Employment Insurance (EI)

Decision Information

Decision Content



Reasons and decision

Decision

[1] The Social Security Tribunal of Canada (Tribunal) refuses leave to appeal to the Tribunal.

Introduction

[2] On January 20, 2017, the Tribunal’s General division found that:

  • Imposing a disentitlement to Employment Insurance benefits on the Applicant was justified because he had failed to show that he was unemployed under the terms of sections 9 and 11 of the Employment Insurance Act (Act), and section 30 of the Employment Insurance Regulations (Regulations).
  • Imposing a disentitlement to Employment Insurance benefits on the Applicant was justified under paragraph 18(1)(a) of the Act because he was not available to work.
  • Imposing a penalty on the Applicant was justified, pursuant to section 38 of the Act, for having committed an act or omission by knowingly making false or misleading statements.

[3] The Applicant is deemed to have filed an application for leave to appeal to the Appeal Division on February 21, 2017, after having received the General Division’s decision on January 23, 2017.

Issue

[4] The Tribunal must decide whether the appeal has a reasonable chance of success.

The law

[5] In accordance with subsection 56(1) and 58(3) of the Department of Employment and Social Development Act (DESD Act), “An appeal to the Appeal Division may only be brought if leave to appeal is granted” and the Appeal Division must either “grant or refuse leave to appeal.”

[6] Under subsection 58(2) of the DESD Act, “Leave to appeal is refused if the Appeal Division is satisfied that the appeal has no reasonable chance of success.”

Analysis

[7] According to subsection 58(1) of the DESD Act the only grounds of appeal are that:

  1. a) the General Division failed to observe a principle of natural justice or otherwise acted beyond or refused to exercise its jurisdiction;
  2. b) the General Division erred in law in making its decision, whether or not the error appears on the face of the record; or
  3. c) the General Division based its decision on an erroneous finding of fact that it made in a perverse or capricious manner or without regard for the material before it.

[8] A leave to appeal proceeding is a preliminary step to a hearing on the merits. It is an initial hurdle for the applicant to meet, but it is lower than the one that must be met on the hearing of the appeal on the merits. At the leave to appeal stage, the applicant does not have to prove the case.

[9] The Tribunal will grant leave to appeal if it is satisfied that at least one of the above-mentioned grounds of appeal has a reasonable chance of success.

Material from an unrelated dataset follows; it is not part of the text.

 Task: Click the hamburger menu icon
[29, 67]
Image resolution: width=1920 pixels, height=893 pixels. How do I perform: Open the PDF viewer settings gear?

[10] To do so, the Tribunal must, in accordance with subsection 58(1) of the DESD Act, be able to see a question of law, fact or jurisdiction the answer to which may justify setting aside the decision under review.

[11] Given the foregoing, does the Applicant’s appeal have a reasonable chance of success?

[12] On February 21, 2017, the Applicant filed an application for leave to appeal.

[13] On March 6, 2017, the Tribunal sent a letter to the Applicant so that he could explain in detail his grounds for appealing the General Division’s decision. The Applicant was then informed that it was insufficient to merely repeat his version of events that he had presented to the General Division.

[14] In response to the Tribunal’s request, the Applicant alleged that the General Division had based its decision on an erroneous finding of fact that it had made in a perverse or capricious manner or without regard for the material before it.

[15] The Applicant specified that, as it appears in paragraphs 15 a), b), c), d), e) and f) of the ruling, he had not been a self-employed worker, executive or employer between February 7 and June 2, 2014. He argued that he had been a financial stakeholder not involved in his brother’s company. He wanted to submit a copy of the resolutions showing that he had not been involved in his brother’s business on the dates in question.

[16] The Tribunal notes that paragraphs 15 a), b), c), d), e) and f) of the decision to which the Applicant was referring represent a repetition of the facts that the Applicant submitted to the General Division. Nevertheless, the General Division did consider the facts submitted by the Applicant, and it did not lend credence to his testimony.

[17] Despite the Tribunal’s request to provide detailed grounds of appeal, in accordance with subsection 58(1) of the DESD Act, all the Applicant did was repeat his version of events that he had already submitted to the General Division.

[18] It seems clear to the Tribunal, after reviewing the application for leave to appeal and the General Division’s decision, that the Applicant wants the Appeal Division to reweigh the evidence that was presented before the General Division.

[19] However, the Appeal Division’s powers are limited. The Appeal Division is not authorized to retry the factual issues, re-weigh the evidence or redo what the General Division did. In other words, the appeal before the Appeal Division is not subject to a de novo hearing—a hearing where a party may present their evidence again and hope for a favourable decision.

[20] After reviewing the appeal file, the General Division’s decision and the Applicant’s arguments in support of his application for leave to appeal, the Tribunal finds that the appeal has no reasonable chance of success. The Applicant raises no issue of jurisdiction, fact or law, under subsection 58(1) of the DESD Act, the answer to which could justify setting aside the decision under review.

Conclusion

[21] The Tribunal refuses the application for leave to appeal.